▶ [EXCERPTED DATA]:

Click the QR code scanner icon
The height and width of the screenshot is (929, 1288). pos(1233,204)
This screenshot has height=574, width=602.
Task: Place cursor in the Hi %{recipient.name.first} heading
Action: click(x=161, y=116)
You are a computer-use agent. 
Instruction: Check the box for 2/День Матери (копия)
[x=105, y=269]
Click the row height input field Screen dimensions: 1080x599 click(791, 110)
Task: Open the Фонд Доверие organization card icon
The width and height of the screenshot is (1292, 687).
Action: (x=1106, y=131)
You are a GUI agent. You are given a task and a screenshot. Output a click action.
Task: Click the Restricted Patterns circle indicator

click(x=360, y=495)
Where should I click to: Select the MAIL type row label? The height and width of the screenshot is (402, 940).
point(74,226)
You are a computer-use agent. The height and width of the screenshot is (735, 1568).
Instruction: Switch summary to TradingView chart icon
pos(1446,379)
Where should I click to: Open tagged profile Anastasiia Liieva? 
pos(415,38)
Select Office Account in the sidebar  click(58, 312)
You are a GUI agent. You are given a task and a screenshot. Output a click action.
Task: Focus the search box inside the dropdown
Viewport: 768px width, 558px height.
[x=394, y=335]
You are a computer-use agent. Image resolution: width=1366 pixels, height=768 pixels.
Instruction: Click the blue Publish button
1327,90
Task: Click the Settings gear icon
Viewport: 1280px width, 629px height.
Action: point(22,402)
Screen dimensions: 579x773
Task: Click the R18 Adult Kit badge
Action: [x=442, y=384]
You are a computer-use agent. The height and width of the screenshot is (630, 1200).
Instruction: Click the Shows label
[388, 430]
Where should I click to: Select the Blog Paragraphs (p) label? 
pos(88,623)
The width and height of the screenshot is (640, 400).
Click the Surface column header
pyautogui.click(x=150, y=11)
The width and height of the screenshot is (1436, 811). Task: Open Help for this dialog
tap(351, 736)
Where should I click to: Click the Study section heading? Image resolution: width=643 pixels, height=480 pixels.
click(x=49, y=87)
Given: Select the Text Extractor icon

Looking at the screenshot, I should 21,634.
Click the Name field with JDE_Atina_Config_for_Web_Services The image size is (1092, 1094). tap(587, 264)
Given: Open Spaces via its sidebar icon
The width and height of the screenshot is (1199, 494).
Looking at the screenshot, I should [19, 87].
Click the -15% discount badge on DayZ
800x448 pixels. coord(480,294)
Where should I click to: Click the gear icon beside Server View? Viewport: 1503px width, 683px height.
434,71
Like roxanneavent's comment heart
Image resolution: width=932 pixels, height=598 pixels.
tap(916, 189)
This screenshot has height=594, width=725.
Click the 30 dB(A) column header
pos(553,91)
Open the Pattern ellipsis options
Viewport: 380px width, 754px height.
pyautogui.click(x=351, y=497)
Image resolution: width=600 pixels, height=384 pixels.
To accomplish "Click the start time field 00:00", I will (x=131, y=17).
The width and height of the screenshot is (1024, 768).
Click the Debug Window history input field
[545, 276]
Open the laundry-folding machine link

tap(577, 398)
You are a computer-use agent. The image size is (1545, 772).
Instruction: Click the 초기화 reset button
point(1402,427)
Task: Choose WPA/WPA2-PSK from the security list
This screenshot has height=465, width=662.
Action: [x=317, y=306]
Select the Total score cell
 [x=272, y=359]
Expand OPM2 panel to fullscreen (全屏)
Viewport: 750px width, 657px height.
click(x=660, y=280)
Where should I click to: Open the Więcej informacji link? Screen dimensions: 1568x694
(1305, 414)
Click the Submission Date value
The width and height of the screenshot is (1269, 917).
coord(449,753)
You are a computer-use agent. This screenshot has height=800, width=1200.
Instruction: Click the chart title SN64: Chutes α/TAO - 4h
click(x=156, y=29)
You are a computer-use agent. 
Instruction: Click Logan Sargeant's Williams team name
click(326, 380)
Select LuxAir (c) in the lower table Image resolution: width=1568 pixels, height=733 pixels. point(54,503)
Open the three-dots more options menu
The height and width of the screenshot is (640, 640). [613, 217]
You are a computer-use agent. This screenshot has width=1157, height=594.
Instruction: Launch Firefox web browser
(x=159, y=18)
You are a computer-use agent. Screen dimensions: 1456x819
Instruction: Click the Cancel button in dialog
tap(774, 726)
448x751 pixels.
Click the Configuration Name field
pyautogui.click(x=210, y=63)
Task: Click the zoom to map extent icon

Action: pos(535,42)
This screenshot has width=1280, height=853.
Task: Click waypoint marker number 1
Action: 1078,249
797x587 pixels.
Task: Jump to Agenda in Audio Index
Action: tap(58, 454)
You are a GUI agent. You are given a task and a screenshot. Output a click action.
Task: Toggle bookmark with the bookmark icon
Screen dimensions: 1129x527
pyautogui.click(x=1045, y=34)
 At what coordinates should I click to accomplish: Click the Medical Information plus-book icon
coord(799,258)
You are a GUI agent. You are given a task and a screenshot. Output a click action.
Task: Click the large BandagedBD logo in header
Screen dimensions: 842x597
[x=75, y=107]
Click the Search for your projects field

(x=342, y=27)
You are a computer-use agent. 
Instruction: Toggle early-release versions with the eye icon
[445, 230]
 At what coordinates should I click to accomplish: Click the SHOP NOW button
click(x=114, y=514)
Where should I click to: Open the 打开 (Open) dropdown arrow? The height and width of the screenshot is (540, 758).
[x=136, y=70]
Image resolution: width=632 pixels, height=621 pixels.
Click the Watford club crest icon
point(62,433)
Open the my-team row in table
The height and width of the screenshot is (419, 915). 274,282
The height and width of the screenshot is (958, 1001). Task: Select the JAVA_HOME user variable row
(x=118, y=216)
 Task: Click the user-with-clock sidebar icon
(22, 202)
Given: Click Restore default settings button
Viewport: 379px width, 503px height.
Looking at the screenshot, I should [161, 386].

▶ [HOW TO COMPLETE THIS TASK]: Find each line in the data above with the word "size", then copy it.

▶ [ANSWER FOR THIS EXERCISE]:
Click the Name field with JDE_Atina_Config_for_Web_Services The image size is (1092, 1094). tap(587, 264)
You are a computer-use agent. The image size is (1545, 772).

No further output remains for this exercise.